Da’i ini hanya mempunyai 2 keadaan saja :
1. Maqomi
2. Khuruj Fissabillillah
Khuruj Fissabillillah atau Keluar di Jalan Allah ada 2 cara :
1. Nishab à Waktu Keluar yang di istiqomahkan
2. Takaza à Pembentangan Kepentingan Agama
Namun
untuk dapat menggerakkan ummat ke arah kebaikan ini diperlukan risau
dan fikir yang sungguh-sungguh, sebagaimana risau dan fikir Nabi SAW.
Begitu juga dalam menyiapkan Ummat ini diperlukan sifat-sifat Nabi SAW
dan Sahabat. Para Sahabat ini dimuliakan oleh Allah karena memiliki
sifat-sifat dan qualitas-qualitas yang Allah sukai. Jika kita bisa
mendapatkan qualitas atau sifat ini, maka kemuliaan yang Allah berikan
kepada para Sahabat RA, juga akan Allah berikan kepada kita. Sifat,
Risau, dan Fikir ini akan datang melalui keadaan-keadaan mujahaddah atas
agama, pengalaman berjuang untuk agama.
Bagaiaman cara mendapatkan Sifat, Risau, dan Fikir ini :
1. Pergi Khuruj Fissabillillah ( Keluar di jalan Allah )
2. Membuat Amal Maqomi
Inilah
kepentingan kita bawa fikir ketika kita pergi dengan amal-amal agama.dijalan Allah :
1. Bagaimana diri kita bisa terperbaiki atau meningkat qualitasnya
2. Bagaimana Amal Maqomi dapat wujud di mesjid yang dikunjungi
3. Bagaimana rombongan dari mesjid itu bisa keluar di jalan Allah
Sedangkan
maksudnya Dakwah ini adalah untuk memenuhi takaza ( pembentangan atau
penawaran kerja agama ) yang ada, bukan nishab ( waktu yang di
istiqomahkan untuk keluar ) saja. Jika waktunya nishab tetapi datang
takaza, maka tinggalkan nishab untuk memenuhi takaza. Sahabat-sahabat RA
menurut ulama, nishab harian mereka itu 12 jam untuk agama, sisanya
buat selain agama. Sahabat meluangkan waktu mereka untuk mesjid itu 12
jam, sedangkan takazanya mereka 24 jam, kapan saja diminta mereka siap
tinggalkan semua. Jadi sahabat ini nishab 12 jam, sedangkan kesiapan
mereka untuk ditaskil ( dipanggil ) memenuhi takaza, yaitu 24 jam. Jadi
dengan gerak yang dilakukan seperti sahabat ini maka Allah akan tolong
ummat islam. Maksud daripada Dakwah ini adalah memenuhi takaza, dimana
daerah yang belum islam, dimana daerah yang belum mengucapkan syahadat,
dimana daerah yang belum dimasuki jemaah, dimana daerah yang belum hidup
amal mesjid Nabawi ? kita siap berangkat kapan saja. Keadaan sahabat
itu seperti itu, siap kapan saja berangkat ketika dibentangkan takaza.

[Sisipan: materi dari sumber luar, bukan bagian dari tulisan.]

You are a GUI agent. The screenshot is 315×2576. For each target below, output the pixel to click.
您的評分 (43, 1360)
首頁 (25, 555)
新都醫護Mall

Dari riwayat Tirmidzi, Allah berfirman :
“Wahai
anak Adam jadikan seluruh hidupmu untuk beribadah kepadaKu, niscaya Aku
akan penuhi dadamu dengan kekayaan dan Aku akan penuhi kebutuhanmu. Dan
apabila engkau tidak mengerjakannya, niscaya Aku penuhi kedua tanganmu
dengan kesibukan dan Aku tidak akan memenuhi kebutuhanmu.”
Keadaannya
di jaman Nabi ini beda dengan kita, ketika itu para sahabat selalu
dalam keadaan siap mengambil takaza lagi dan lagi. Sekali taskil sahabat
itu lamanya mereka pergi di jalan Allah adalah 4 bulan full, yaitu di
jaman Umar RA. Ketika mereka pulang dari ambil takaza, ternyata ada
takaza lagi, sehingga mereka berangkat lagi 4 bulan di jalan Allah.
Inilah kehidupan sahabat dalam memenuhi takaza agama. Dalam setahun
berarti sahabat ini 8 bulan di jalan Allah dan hanya 4 bulan saja
tinggal di kampungnya. Sahabat ini 4 bulan dikampungnya adalah 2 bulan
untuk mesjid, dan sisanya 2 bulan lagi adalah 1 bulan di rumah bersama
keluarga dan 1 bulan ( 24 jam x 30 hari = waktu sahabat di pasar / di
sawah selama 1 tahun ) lagi untuk buat kerja yang mampu memenuhi
keperluan untuk 1 tahun. Allah telah ringkaskan buat sahabat kerja untuk
1 tahun dapat dilakukan dalam 1 bulan saja. Ini karena apa ? ini adalah
berkat amalan dakwah sehingga kehidupan sahabat ini penuh dengan
keberkahan. Sedangkan kita kini kerja satu tahun tidak cukup untuk satu
bulan, berbeda dengan keberkahan yang didapat oleh para Sahabat RA.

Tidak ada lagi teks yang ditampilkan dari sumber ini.